Required action. Repeat word for word, please, only the lines from the one that includes "Viewport: 718px width, 916px height." through the final line of the data.

Data for review.
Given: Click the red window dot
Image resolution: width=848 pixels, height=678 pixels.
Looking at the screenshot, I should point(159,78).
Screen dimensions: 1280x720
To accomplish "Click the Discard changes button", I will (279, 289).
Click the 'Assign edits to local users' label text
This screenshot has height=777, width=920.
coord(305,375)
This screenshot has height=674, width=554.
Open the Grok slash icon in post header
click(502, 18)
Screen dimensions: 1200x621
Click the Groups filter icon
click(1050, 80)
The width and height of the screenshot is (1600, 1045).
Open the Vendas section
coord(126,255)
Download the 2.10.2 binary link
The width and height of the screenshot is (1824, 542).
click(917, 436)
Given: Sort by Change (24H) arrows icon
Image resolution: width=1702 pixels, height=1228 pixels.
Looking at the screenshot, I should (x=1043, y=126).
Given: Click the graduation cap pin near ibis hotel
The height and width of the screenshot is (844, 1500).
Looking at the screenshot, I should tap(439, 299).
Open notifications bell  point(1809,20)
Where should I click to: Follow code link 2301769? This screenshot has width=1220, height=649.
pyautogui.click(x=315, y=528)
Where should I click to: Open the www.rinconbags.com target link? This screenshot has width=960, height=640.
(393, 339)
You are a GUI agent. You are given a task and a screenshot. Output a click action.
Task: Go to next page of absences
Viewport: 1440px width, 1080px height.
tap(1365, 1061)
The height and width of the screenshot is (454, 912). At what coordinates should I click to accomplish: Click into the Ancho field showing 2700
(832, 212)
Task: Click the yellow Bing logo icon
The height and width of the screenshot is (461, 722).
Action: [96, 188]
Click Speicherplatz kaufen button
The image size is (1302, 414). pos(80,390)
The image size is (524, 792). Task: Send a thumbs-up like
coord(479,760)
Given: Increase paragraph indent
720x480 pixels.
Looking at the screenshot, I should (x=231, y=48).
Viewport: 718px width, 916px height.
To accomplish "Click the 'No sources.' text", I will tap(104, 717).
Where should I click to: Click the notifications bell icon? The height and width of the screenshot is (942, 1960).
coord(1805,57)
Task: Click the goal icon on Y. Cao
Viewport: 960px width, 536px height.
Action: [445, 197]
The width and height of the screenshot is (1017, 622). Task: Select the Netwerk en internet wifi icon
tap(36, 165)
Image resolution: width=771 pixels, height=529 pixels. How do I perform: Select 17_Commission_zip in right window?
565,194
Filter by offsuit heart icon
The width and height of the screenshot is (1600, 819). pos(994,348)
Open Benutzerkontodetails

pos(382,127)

Task result.
Viewport: 718px width, 916px height.
To accomplish "Click the 'No sources.' text", I will tap(104, 717).
Where should I click to: Click the notifications bell icon? The height and width of the screenshot is (942, 1960).
coord(1805,57)
Task: Click the goal icon on Y. Cao
Viewport: 960px width, 536px height.
Action: [445, 197]
The width and height of the screenshot is (1017, 622). Task: Select the Netwerk en internet wifi icon
tap(36, 165)
Image resolution: width=771 pixels, height=529 pixels. How do I perform: Select 17_Commission_zip in right window?
565,194
Filter by offsuit heart icon
The width and height of the screenshot is (1600, 819). pos(994,348)
Open Benutzerkontodetails

pos(382,127)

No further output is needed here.